Ina gadis yang di nikahi tanpa tahu alasan pernikahan itu.
Bukan pernikahan sewajarnya yang diberikan sang suami, namun sikap acuh dan sombong bahkan tak tersentuh. Ina baru tahu jika dia memang istri pria itu tapi wanita lainlah yang menjadi pemilik singgasana hati suaminya.
Sanggupkah dia memperjuangkan statusnya?.
SESSION 2
Maurie gadis cantik yang dinikahi karena sesuatu dendam yang tak dia ketahui. Dia dijebak menjadi istri seorang lelaki, Deon.
Sementara cinta sejati juga akan menghampiri Maurie, lelaki yang tulus, baik sebaik seorang Ardi yang dikhianati gadis tercintanya di depan matanya sendiri.
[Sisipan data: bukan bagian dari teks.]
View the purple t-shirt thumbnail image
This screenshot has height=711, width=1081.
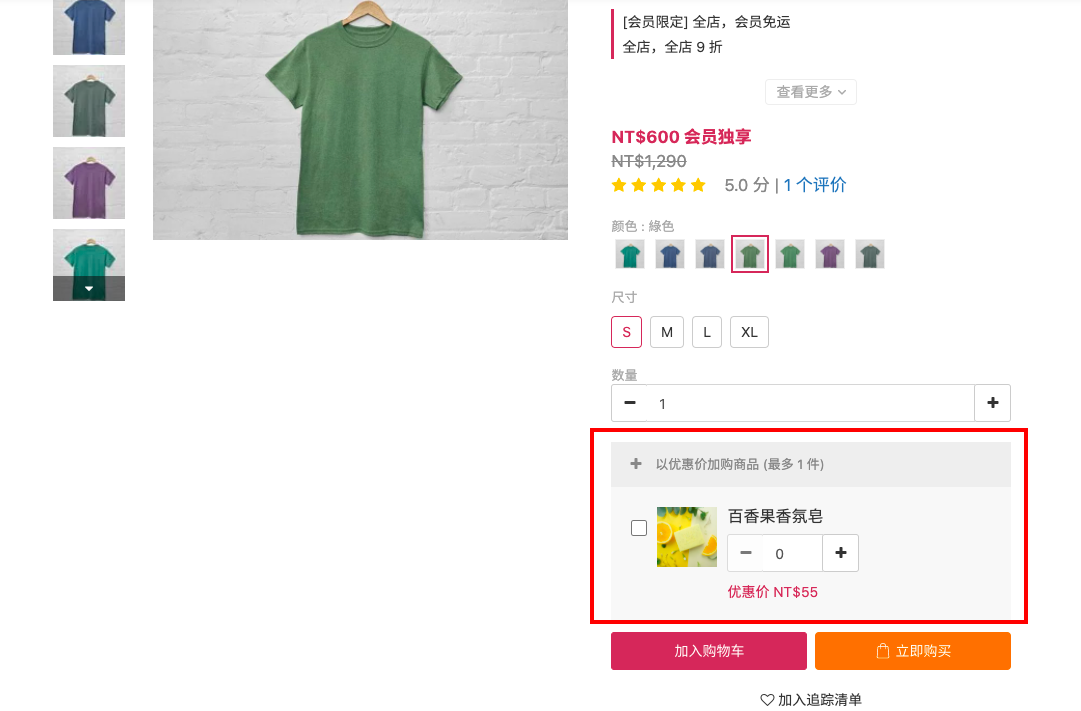pyautogui.click(x=89, y=183)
Akankah takdir menyatukan Ardi dan Maurie?
Atau kah mereka terikat ditempat masing masing?
Karya ini diterbitkan atas izin NovelToon sha21, isi konten hanyalah pandangan pribadi pembuatnya, tidak mewakili NovelToon sendiri
IS chapter 29
Ina menaiki bus menuju kota B, menanggalkan rasa khawatirnya, meneguhkan hati untuk membuka lembaran baru dan tak mau menengok ke belakang tantang nasib yang membelenggu sebelumnya.
'Aku harus kuat, kita akan saling menjaga ya sayang'
Seolah berbicara pada bayi yang masih ada didalam perutnya, mengelus perutnya dengan sangat menyenangkan, karena sekarang dia tidak sendirian lagi, akan ada teman kecil yang lucu, yang dalam beberapa bulan lagi menemani hari hari menyenangkan bersama dirinya. Miliknya dan tidak akan terpisah atau menyakiti.
Tiba di stasiun kota ini, begitu ramai, Ina tersenyum melihat sekeliling, banyak orang lalu lalang disana.
"Non Ina"
Seorang paruh baya mendekat.
"Maaf, siapa ya?"
"Saya Lilis non dan ini Inke, kami disuruh tuan besar menjemput non"
"Maksud bibik itu papah Eric?"
Mereka mengangguk lalu tersenyum. Ina berjalan bersisian dengan bik Lilis dan Inke. Mereka memasuki Livia putih dengan sopir paruh baya yang tersenyum ramah menyambutnya.
"Wah non Ina menantu tuan ya Lis?"
"Iya pak, non kenalkan itu mang Usin suami bibik"
"Salam kenal mang, berarti Inke itu putri bibik ya?"
Mereka tersenyum bersama.
"Saya anak angkat non"
Inke gadis manis berkulit sawo matang itu menyahut sambil tersenyum. Dia berada di kursi depan dengan sang ayah. Mobil melaju dengan kecepatan sedang, menuju jalanan sempit yang hanya bisa di lalui satu mobil saja.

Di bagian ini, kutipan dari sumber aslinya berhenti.